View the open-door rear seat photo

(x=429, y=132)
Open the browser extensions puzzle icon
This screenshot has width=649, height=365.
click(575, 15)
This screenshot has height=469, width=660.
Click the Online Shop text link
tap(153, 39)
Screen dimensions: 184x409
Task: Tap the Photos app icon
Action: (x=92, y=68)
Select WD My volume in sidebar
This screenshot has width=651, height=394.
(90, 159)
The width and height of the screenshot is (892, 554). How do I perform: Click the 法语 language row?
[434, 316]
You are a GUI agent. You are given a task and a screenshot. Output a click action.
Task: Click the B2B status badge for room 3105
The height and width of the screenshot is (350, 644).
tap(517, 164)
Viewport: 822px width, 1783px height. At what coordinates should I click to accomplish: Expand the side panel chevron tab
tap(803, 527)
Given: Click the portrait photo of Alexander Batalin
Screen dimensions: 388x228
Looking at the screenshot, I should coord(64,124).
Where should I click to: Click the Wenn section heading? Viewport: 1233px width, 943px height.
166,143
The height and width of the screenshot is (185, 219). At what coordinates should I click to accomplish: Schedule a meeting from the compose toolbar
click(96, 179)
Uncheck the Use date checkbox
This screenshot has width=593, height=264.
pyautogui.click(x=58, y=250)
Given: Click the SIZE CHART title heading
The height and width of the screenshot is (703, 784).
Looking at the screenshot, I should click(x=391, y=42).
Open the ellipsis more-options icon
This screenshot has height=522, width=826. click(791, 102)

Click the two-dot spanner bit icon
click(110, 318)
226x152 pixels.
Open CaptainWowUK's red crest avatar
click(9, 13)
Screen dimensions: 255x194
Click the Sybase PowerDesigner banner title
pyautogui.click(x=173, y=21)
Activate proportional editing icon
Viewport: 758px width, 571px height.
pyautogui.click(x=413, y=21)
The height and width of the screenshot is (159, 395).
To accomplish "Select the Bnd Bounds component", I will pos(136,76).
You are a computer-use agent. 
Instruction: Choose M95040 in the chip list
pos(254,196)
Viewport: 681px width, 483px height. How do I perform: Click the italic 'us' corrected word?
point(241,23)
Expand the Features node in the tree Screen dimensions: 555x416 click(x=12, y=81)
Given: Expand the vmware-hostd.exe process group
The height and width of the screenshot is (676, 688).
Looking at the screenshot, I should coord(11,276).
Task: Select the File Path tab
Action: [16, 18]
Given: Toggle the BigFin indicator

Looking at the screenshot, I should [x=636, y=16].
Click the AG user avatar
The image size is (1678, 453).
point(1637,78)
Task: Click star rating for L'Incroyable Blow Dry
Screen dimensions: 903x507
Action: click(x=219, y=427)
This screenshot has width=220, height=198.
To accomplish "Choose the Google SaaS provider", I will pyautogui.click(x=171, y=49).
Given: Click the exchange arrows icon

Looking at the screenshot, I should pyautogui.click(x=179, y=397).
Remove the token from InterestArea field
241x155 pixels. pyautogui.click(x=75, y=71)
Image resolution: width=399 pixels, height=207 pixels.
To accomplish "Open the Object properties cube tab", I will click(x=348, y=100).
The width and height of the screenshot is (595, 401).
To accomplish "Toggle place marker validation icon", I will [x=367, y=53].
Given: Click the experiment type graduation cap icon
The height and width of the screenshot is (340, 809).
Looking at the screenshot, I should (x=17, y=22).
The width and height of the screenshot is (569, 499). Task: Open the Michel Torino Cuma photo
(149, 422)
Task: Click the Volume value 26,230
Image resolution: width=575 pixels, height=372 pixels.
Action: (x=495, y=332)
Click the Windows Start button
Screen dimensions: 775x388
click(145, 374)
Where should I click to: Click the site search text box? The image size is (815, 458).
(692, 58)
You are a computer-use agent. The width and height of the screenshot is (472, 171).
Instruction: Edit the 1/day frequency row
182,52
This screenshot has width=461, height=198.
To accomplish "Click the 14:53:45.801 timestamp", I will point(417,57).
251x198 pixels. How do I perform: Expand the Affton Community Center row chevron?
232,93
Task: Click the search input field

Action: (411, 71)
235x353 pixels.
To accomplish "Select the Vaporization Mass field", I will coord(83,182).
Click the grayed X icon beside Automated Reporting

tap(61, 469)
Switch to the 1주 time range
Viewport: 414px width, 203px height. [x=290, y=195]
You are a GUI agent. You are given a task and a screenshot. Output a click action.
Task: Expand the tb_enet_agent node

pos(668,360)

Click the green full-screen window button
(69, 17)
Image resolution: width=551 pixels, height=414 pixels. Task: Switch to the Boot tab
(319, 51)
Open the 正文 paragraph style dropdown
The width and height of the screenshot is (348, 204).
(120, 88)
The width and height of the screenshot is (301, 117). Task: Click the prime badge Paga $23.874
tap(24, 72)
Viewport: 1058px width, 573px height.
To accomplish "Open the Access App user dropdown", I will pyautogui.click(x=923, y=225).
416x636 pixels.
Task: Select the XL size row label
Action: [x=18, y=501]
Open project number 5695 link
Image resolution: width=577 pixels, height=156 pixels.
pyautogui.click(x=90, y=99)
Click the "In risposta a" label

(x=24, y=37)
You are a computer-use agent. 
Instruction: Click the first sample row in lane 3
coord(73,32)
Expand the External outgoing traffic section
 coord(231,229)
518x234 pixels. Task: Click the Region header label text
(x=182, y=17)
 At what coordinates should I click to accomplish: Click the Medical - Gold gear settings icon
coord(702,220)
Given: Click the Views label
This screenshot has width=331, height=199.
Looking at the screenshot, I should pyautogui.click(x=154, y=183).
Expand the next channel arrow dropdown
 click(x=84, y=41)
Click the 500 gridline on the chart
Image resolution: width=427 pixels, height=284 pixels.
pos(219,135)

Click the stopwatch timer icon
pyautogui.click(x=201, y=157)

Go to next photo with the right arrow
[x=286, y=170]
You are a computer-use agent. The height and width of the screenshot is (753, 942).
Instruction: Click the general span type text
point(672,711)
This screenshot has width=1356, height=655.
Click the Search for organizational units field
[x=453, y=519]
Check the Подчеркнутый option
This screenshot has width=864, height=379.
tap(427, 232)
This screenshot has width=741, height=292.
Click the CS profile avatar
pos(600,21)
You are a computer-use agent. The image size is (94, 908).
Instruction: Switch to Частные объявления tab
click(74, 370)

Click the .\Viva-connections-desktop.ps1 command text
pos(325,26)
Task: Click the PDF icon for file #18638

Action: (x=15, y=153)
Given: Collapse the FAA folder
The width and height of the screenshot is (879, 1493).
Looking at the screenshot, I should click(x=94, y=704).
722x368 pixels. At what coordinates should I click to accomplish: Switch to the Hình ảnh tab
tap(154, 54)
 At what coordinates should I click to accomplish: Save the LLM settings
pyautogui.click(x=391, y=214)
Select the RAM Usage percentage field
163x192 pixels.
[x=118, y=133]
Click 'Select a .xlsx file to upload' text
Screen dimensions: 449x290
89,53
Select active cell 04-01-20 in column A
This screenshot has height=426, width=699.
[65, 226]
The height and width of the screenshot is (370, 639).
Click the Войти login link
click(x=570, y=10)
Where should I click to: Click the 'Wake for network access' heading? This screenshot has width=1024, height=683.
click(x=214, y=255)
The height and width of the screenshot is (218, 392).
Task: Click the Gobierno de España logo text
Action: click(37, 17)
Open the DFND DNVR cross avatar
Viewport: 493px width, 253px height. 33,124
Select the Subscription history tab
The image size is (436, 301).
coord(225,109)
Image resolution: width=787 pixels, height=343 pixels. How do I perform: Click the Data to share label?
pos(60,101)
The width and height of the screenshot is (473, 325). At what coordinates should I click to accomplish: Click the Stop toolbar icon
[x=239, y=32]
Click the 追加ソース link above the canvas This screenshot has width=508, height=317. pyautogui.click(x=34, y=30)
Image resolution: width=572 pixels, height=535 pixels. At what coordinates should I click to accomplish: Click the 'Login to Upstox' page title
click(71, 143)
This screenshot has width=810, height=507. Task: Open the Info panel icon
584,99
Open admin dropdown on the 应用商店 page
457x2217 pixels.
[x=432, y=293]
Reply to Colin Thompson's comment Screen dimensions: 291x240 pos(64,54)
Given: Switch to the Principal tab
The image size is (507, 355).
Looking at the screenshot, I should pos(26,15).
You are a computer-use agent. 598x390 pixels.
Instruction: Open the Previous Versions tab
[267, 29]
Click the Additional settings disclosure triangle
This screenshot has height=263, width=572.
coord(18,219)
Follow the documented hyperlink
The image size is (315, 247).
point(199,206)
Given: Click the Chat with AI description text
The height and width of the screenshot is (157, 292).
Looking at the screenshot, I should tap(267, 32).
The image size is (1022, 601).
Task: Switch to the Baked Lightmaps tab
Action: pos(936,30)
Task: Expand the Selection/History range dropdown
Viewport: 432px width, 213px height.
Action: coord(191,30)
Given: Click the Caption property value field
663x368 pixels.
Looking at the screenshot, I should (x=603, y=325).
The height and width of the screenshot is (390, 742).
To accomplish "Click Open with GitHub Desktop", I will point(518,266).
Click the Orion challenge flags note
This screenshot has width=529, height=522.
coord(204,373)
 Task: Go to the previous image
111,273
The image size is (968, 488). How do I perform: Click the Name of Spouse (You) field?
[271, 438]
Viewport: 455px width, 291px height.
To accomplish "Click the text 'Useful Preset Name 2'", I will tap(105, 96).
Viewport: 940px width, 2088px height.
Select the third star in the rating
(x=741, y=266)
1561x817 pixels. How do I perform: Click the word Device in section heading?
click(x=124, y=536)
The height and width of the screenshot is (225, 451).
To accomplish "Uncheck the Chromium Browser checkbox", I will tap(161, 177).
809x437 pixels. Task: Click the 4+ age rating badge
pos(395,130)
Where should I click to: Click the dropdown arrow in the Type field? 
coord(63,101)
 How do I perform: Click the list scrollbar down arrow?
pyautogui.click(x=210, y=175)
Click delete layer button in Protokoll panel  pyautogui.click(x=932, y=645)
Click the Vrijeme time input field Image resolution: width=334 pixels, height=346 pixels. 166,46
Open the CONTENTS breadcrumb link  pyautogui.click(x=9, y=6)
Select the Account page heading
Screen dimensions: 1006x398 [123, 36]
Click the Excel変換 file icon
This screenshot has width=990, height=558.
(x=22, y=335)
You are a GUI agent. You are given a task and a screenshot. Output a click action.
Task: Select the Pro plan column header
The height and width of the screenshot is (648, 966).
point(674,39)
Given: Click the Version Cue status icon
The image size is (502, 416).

^^^^^^^^

» Task statement: Gather all lines with the string "status" from the data.

» Final answer:
Task: Click the B2B status badge for room 3105
Given: Click the Version Cue status icon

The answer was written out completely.